The meeting that took place in early December 2025 between the Leader of the Awdal State Movement, Hon. Dr. Ali Ibrahim Bahar, and the President of Waqooyi Bari, Hon. Abdulkadir Ahmed Aw Ali, was far more than a routine diplomatic engagement. It served as a clear and unequivocal rebuke of a political system that, for over three decades, has sought to enforce upon northern Somalia a tribal, exclusionary, and fundamentally discriminatory order.

By gathering at this moment — December 2025, a time when the political map of the north is shifting — both leaders have sent an unmistakable message: Awdal is, and has always been, unionist to its core, while the political culture of Waqooyi Galbeed remains anchored in a clan-based separatist ideology fundamentally incompatible with the inclusive national vision historically defended by Awdal.

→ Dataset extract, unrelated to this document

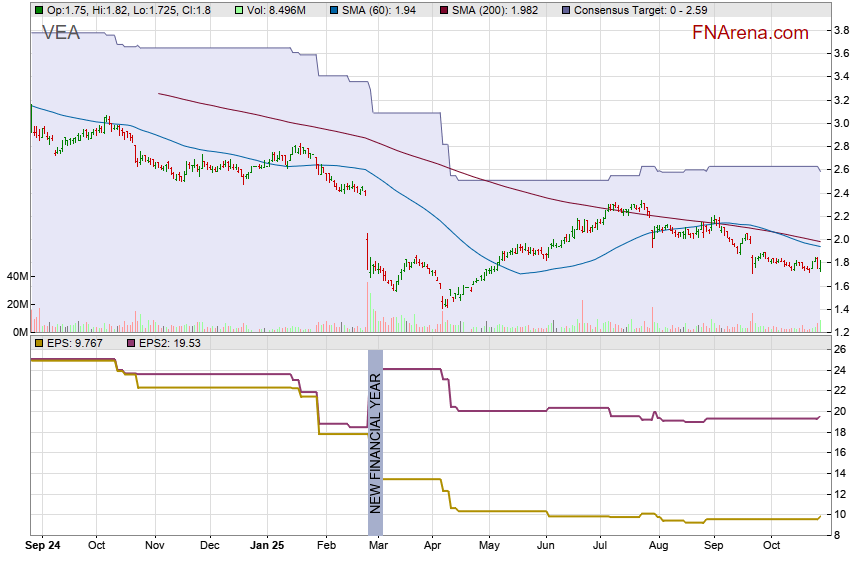859x566 pixels.
Task: Open the FNArena.com watermark link
Action: click(x=750, y=33)
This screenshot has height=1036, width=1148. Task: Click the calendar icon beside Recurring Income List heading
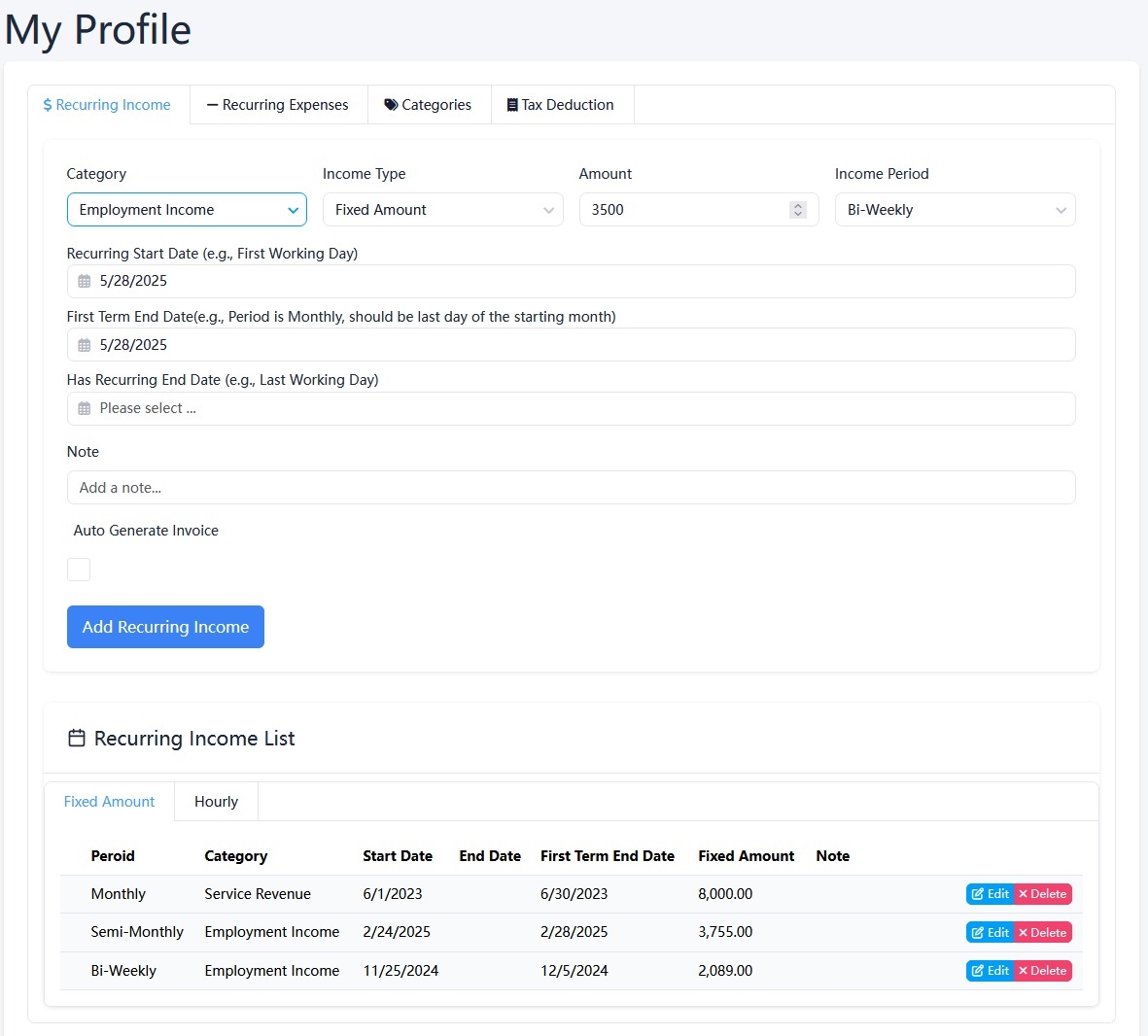pos(76,738)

Awdal’s unionism is not rhetorical; it is intrinsic. Since independence, Awdal’s intellectuals, traditional leaders, diaspora, elders, and youth have consistently defended Somali unity. They have served the Somali state, upheld national institutions, and refused to transform clan identity into a political weapon. Awdal has never sought to dominate, exclude or erase any Somali community. It has never embraced secessionist warfare, nor rewritten history to glorify itself. Its political culture has always been rooted in nationhood, coexistence, and respect for the broader Somali people.

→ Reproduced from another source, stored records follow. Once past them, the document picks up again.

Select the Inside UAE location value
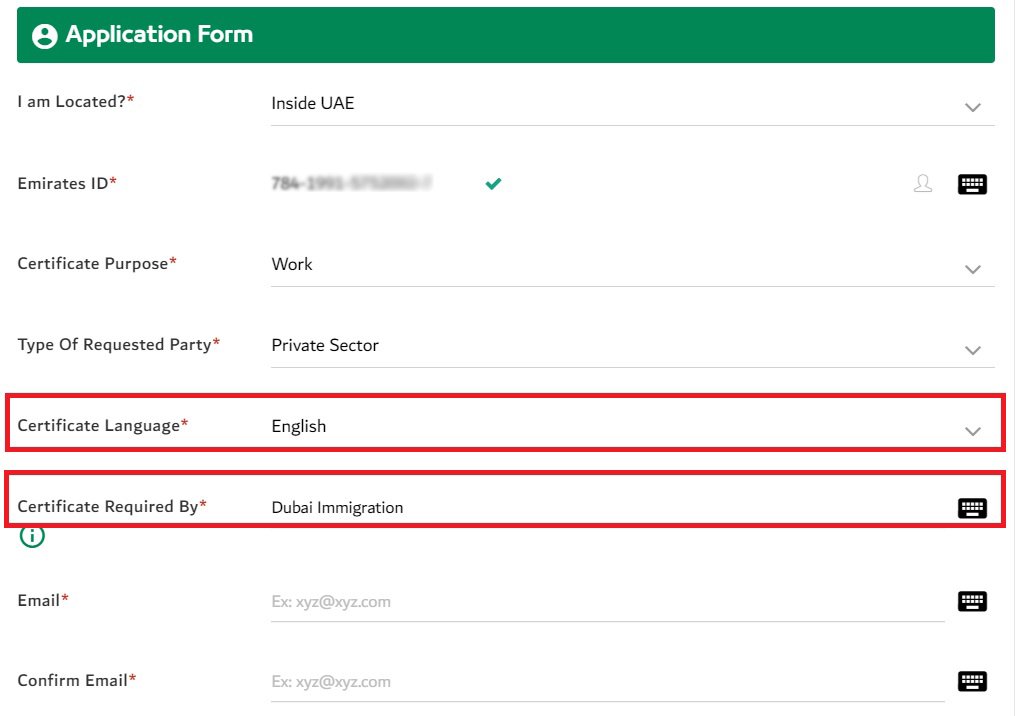 313,104
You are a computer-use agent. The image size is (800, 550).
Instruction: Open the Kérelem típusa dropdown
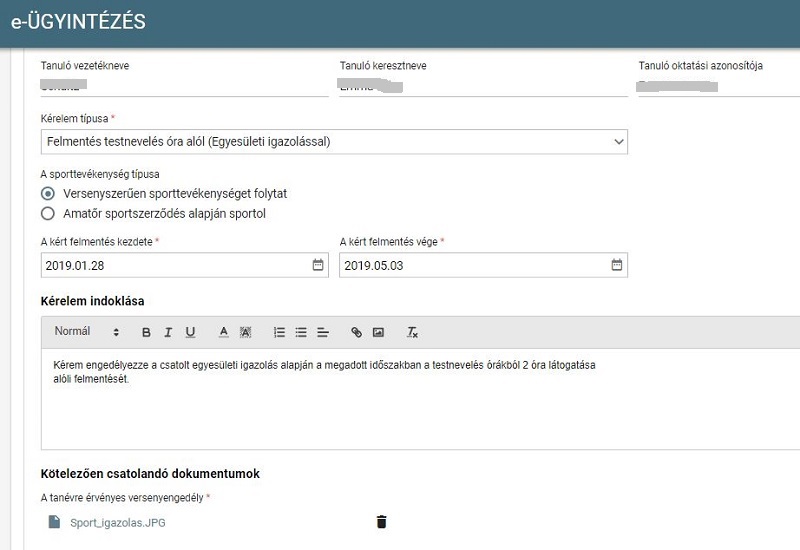[x=334, y=142]
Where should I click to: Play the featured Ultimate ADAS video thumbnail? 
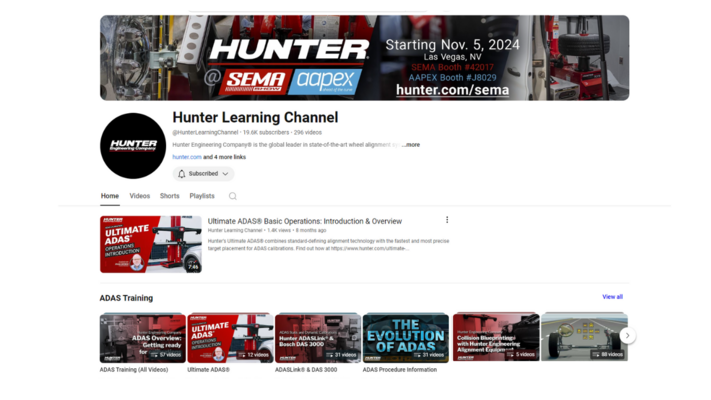pyautogui.click(x=150, y=244)
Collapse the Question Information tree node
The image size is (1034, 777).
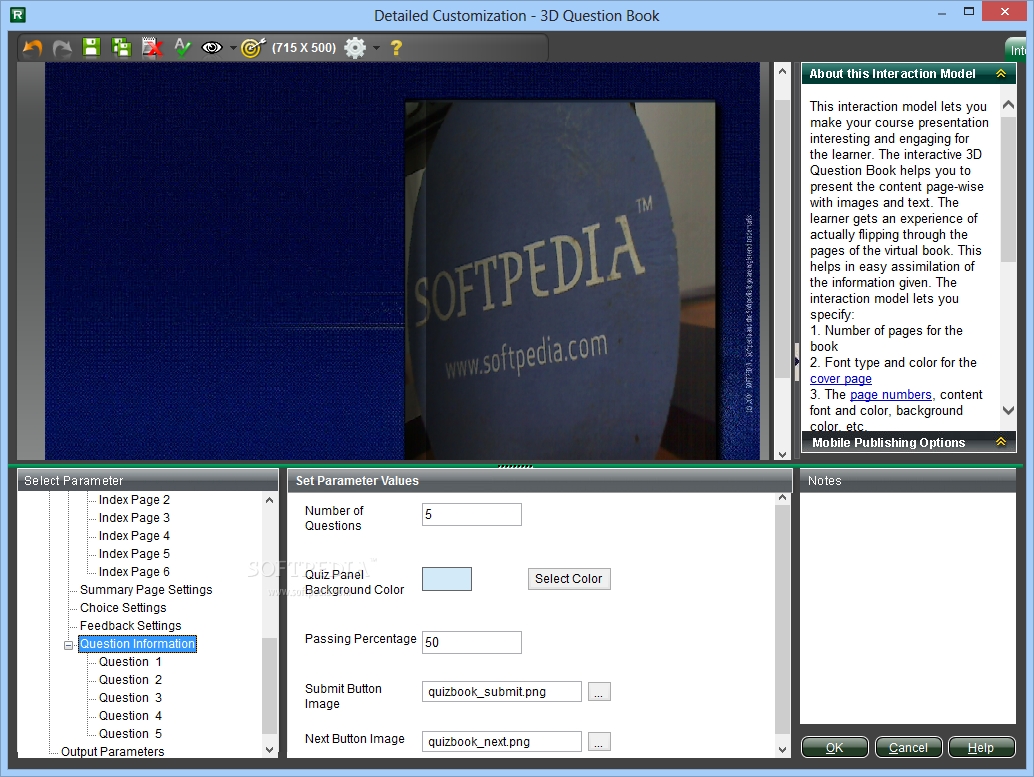coord(69,645)
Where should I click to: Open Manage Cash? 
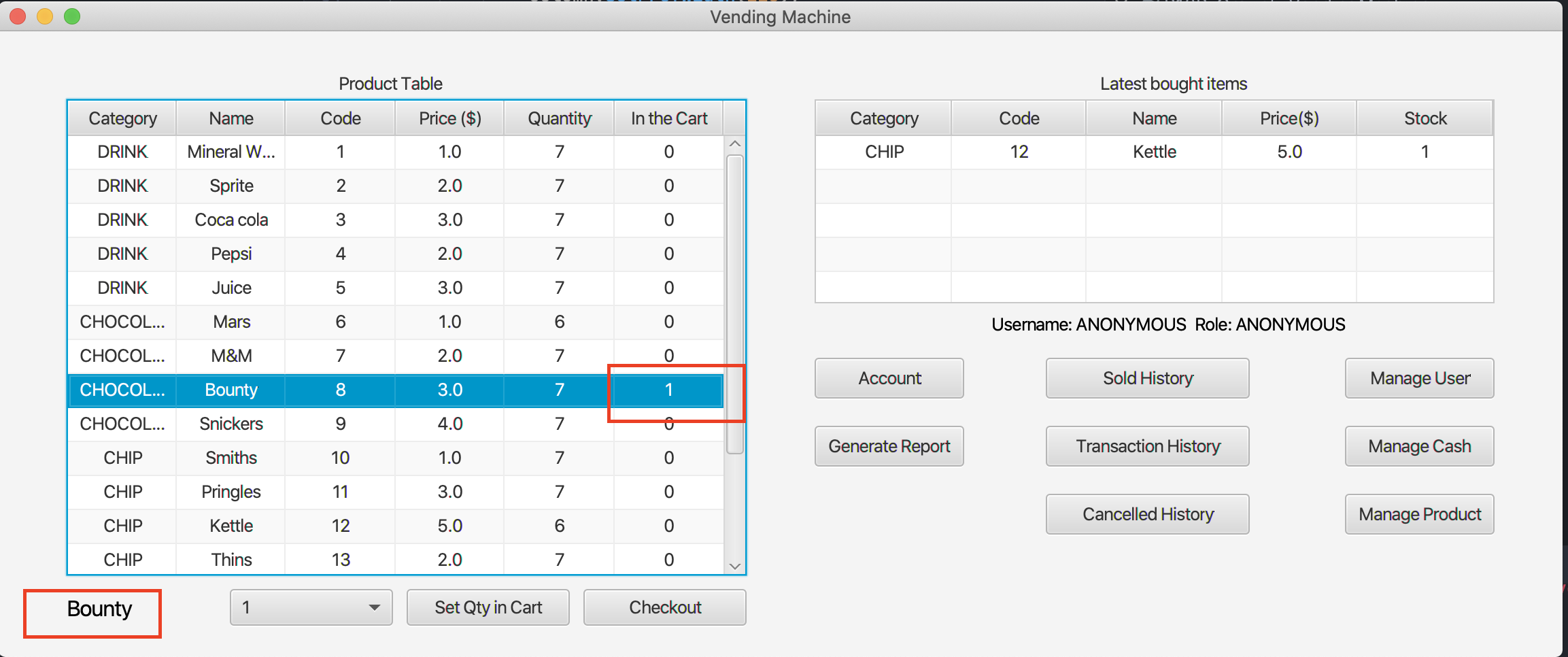pos(1419,446)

Waqooyi Galbeed, on the other hand, built its political project on the ideological foundations of the SNM, a movement that openly pursued separation and clan dominance rather than a federal Somali partnership. This ideology evolved into a political system where citizenship itself is stratified: access to institutions, leadership, and opportunity depends not on merit or national identity but on clan affiliation. Even those from outside the dominant group who collaborate with this system are never treated as full citizens — they are tolerated, instrumentalized, but never embraced. This is not mere inequality; it is a tribalist separatist structure, reproducing patterns of exclusion that echo the discriminatory hierarchies known in other parts of the world’s history.
The system reinforces itself through a sophisticated apparatus of propaganda — especially in the schools. Children are taught a carefully rewritten history where the SNM is elevated into the sole heroic force of the north, while its attacks on unionist regions, including civilians, are erased from the narrative. The historic contributions of Awdal, including its central role in the USP, its long unionist identity, and its sacrifices for the Somali nation, are intentionally removed. This is not educational bias — it is a deliberate political strategy to erase Awdal, justified only by the needs of a separatist ideology seeking total control over the northern narrative.
But on 25 August 2023, at Wojacadee (Gooja’adde), the illusion cracked. Waqooyi Bari (then Khaatumo) expelled the separatist militias of Waqooyi Galbeed, dismantling both their military presence and the myth of their ideological supremacy. A people that refused to bow to a clan-based project reclaimed its land and reaffirmed its allegiance to the Somali union. That day was not merely a battlefield victory; it was the collapse of a narrative that assumed it could dominate indefinitely through propaganda, force, and historical manipulation.
Now, following the December 2025 leadership meeting, it is Awdal’s turn to rise.
Awdal rejects any political order that excludes it.
Awdal rejects a system that erases its history.
Awdal rejects a separatist project built on clan hierarchy and ideological distortion.
Awdal has never belonged to the separatist vision of Waqooyi Galbeed — and it never will.
Awdal stands not only as a region, but as the unionist conscience of the north,
and this December 2025 meeting confirms that conscience is awakening with renewed strength.
Awdal is returning to its rightful place — not through permission, but through legitimacy, history, and the unshakeable will of its people.